He nodded, looking down at the coffee table in front of them, at the wine bottle at the center also, but mostly at the mahogany wood. "Every day of my life, I think," he laughed again, like he was covering over the things he had said. "But I know what it's like." 

"You just want to feel alive. You don't care what it takes." She paused, blowing her hair out of her face. "I'm not normally like this, Alex." He raised an eyebrow, but he said nothing. "I'm quieter. I talk less. I study and I'm good. Jesus, Alex, how are you _so_ godly?" 

"Godly?" he asked. "I'm not." He put a hand on her leg and laughed deeply, eyes twinkling madly with amusement. "You're such a strange girl. I don't even believe you're here." 

"Well, I am," she said. "And you _are_ godly. Even if you don't know it. I've never met anyone like that before. Priests aren't supposed to be like that, are they?" She laughed too, finishing off her glass of wine and setting it on the table. He poured another glass for each of them, and pushed his black hair from his eyes. She watched the action, how graceful it was, and rested deeper into the pillows on the side of the couch. "I'm glad I'm here." She told him. 

He rested his hand on her hip, taking another sip of wine, and smiled. "So am I."

***

Lily scratched her head a little. "Alex, what time is it?" She felt as if she'd been there for days. She'd never spoken so deeply with a person, learned so much about anyone so quickly. It was enticing, intoxication, breath-taking. _He_ was breath-taking, she decided. She'd never met anyone so lively or so real. He had so much faith in everything, in everyone, and she understood that was why he was a priest. 

"Late, I think," he told her, blinking and seeming to realize he had had too much wine. "Too late for you to be here. I- It's," he checked a clock a little ways away. "Far later than it should be." 

"Should I go, Alex?" she asked. "I don't know what my mother will say if I get home in the middle of the night." 

He laughed. "My mum never took it very well." He stroked her cheek, his eyes wandering her face. "I don't think I want you to leave." 

"I don't want to," she laughed. "But I can't very well stay the night. I-" 

His lips met hers before she even realized they ever might. Warm, real, pulsing with divinity and strength, his kiss searched the very depths of her for something similar. His hands wandered her stomach, and her fingers grazed his back. She _wanted_ him to kiss her, _wanted_ to be kissed. 

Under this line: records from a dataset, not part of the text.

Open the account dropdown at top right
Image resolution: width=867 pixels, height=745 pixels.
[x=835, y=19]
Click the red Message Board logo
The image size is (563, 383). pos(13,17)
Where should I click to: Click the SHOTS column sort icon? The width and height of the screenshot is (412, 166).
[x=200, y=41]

He was so much more beautiful like this than she could possibly have imagined. Slowly, it dawned on her, that he could be everything she had ever wanted. His kisses deepened, fiery in their fervent nature, but precise in making her feel like she was like that too, like she was truly alive. And even as she wasn't sure how to give him the same idea and feelings, he drew her shirt over her head, and she wanted him to see her like that, wanted him to enjoy everything about her. She wanted him to think she was the most beautiful girl he had ever seen. She was undoing his belt when she realized she was much less graceful, that he must have done this before, but that hardly mattered to her, and she continued to unzip his pants with fumbling hands. 

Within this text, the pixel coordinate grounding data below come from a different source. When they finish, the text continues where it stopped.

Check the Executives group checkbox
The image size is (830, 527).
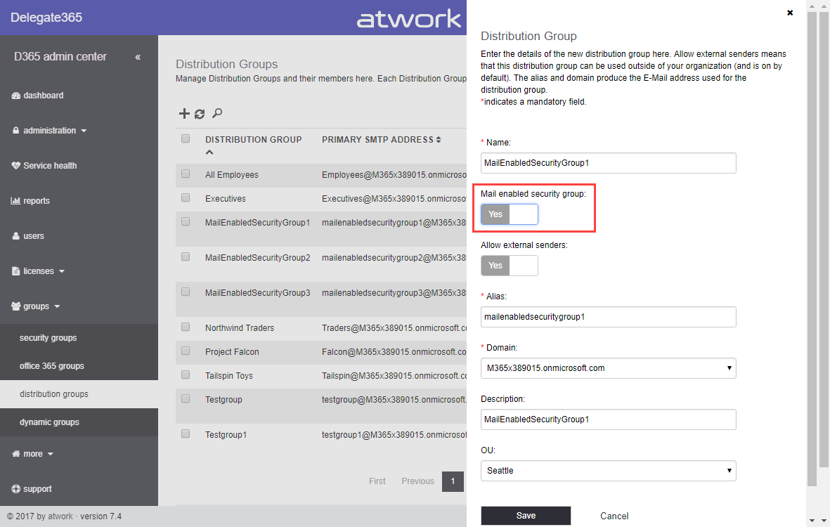186,198
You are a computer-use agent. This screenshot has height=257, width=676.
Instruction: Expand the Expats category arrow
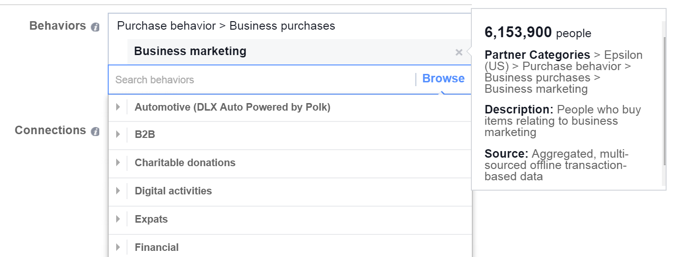click(x=118, y=219)
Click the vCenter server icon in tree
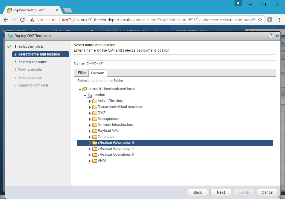This screenshot has width=285, height=199. click(84, 89)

If there was any way to stop herself, she wouldn't have.

***

It must have been around four the next morning that Lily woke up in the gray-dressed, mahogany bed, a little cold with only the gray sheet draped across her, and very much alone. Pulling her self upwards, she felt as if her center had been torn and her body throbbed at the apex of her legs.

She couldn't remember ever having felt this before. It began to dawn on her she sat fully that she had spent the night in bed with a priest. She chewed on her lip absently as she wondered why she had done it, wondered if she was now divine, wondered if this was what it felt like to have kiss-bruised lips. She liked the feeling, liked the way she felt fresh, new, separate from everything she had been up until then. She drew her fingers over her lips, and wrapped the sheet tighter around her. 

The air smelt strongly of slightly burned coffee, a tarry smell, and something sexual, raw, and very human. Feeling as if she was being watched, she turned to see Alex sitting in a chair nearby, eyes wide, and looking worn. 

"I made you coffee, Lily," he said. "I didn't have sugar so I put honey in it. I've never had mine like that." 

"Neither have I," she admitted, not very intent on her speech. She watched him carefully, not sure what to tell him, and wondered what she was supposed to say. He had a wild-eyed look about him, and she didn't know how to change that. "Are you okay?" 

He smiled. "No, not really." He told her, "I don't do this. Not anymore." 

"I don't," she paused, and tried to laugh as if she was saying something trivial and unimportant. "I don't either, you know. What am I supposed to say to you?" 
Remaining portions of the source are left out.